- **WORK INSTRUCTION**: Please return every line in the following data that includes the string "beside".

- **DATA EXTRACTS**:
• • • • •

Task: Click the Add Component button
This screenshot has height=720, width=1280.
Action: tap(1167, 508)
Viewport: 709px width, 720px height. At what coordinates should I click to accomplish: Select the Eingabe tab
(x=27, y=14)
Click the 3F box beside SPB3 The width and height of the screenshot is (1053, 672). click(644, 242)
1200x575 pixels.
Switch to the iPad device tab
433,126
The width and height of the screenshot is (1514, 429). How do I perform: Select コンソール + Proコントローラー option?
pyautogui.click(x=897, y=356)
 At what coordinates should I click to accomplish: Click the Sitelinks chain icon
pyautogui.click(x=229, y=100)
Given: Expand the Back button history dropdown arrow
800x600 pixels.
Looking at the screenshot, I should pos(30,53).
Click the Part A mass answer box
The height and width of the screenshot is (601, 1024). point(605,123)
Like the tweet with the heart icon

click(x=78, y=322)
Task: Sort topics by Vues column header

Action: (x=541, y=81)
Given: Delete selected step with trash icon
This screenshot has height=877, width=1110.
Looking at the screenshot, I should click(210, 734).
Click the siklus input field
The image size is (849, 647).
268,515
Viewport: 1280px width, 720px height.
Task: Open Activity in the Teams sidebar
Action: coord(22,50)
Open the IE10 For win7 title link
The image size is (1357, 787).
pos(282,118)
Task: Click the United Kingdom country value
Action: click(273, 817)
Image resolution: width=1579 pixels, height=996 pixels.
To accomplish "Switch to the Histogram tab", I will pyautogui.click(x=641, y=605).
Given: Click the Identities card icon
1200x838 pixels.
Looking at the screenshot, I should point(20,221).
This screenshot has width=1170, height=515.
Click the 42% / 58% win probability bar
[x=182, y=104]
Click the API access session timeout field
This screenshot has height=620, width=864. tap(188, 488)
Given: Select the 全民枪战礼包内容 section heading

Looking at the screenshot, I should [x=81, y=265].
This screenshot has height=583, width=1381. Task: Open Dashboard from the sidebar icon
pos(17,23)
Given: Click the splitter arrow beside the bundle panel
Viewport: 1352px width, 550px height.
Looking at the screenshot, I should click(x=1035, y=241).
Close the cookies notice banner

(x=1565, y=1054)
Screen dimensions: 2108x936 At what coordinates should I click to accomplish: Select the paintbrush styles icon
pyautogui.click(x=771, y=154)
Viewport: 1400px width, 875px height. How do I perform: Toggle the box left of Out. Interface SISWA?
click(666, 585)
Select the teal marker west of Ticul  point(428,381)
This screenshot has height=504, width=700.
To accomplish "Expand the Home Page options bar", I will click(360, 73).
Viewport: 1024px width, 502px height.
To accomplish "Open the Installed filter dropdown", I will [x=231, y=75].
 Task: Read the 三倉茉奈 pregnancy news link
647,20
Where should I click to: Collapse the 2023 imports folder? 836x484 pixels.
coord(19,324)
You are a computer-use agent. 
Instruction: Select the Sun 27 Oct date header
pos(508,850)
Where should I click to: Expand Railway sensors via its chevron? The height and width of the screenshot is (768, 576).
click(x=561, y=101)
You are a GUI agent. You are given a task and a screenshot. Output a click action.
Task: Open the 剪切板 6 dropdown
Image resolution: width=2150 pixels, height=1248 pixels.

• • • • •

- **ANSWER TO THE EXERCISE**:
Click the 3F box beside SPB3 The width and height of the screenshot is (1053, 672). click(644, 242)
Given: Click the splitter arrow beside the bundle panel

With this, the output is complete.